* Exercise brief
The required output consists solely of the lines from the top of the listing through the line containing "Viewport: 1600px width, 900px height.", transcribed exactly.

* Records for the exercise
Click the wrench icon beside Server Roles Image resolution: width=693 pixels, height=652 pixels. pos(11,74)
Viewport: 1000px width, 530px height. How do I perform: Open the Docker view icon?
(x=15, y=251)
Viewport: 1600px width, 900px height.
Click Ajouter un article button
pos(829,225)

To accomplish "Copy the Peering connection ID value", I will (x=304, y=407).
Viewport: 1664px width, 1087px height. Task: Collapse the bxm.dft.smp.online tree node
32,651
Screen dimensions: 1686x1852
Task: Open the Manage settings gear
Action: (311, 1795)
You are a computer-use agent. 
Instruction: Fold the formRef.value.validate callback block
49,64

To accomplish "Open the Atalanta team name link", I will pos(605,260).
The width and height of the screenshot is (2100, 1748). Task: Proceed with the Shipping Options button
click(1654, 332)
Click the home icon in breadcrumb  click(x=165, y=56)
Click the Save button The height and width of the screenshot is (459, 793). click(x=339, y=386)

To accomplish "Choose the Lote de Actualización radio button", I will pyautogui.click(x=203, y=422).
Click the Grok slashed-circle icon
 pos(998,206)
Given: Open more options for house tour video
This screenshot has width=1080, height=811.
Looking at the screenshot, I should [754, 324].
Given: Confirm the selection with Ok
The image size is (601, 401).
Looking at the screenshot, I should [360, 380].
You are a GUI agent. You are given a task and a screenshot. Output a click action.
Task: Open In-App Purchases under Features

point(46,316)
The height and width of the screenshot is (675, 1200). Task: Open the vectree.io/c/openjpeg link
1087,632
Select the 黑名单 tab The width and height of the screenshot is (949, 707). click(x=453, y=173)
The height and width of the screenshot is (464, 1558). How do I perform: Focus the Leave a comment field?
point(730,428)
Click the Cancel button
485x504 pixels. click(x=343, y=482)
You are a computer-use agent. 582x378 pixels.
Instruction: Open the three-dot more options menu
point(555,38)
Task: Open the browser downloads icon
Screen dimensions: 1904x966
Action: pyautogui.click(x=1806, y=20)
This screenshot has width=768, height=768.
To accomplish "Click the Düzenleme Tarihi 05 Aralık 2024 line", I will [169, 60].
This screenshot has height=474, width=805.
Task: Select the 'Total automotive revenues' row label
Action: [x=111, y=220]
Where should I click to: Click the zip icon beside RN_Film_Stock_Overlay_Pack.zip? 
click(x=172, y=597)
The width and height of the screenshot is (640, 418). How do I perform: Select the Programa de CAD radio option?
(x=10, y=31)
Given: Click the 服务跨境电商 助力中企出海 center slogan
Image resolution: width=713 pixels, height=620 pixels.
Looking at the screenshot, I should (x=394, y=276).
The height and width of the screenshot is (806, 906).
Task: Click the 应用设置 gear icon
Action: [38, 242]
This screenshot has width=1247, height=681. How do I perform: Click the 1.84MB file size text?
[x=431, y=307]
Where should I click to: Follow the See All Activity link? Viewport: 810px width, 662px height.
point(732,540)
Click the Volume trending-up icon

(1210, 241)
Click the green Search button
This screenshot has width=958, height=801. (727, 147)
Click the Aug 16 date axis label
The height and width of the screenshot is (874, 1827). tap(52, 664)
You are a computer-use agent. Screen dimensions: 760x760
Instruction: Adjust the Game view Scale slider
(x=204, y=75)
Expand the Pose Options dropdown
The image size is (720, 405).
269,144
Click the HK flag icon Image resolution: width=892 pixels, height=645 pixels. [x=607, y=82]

* Result of this exercise
Click the wrench icon beside Server Roles Image resolution: width=693 pixels, height=652 pixels. pos(11,74)
Viewport: 1000px width, 530px height. How do I perform: Open the Docker view icon?
(x=15, y=251)
Viewport: 1600px width, 900px height.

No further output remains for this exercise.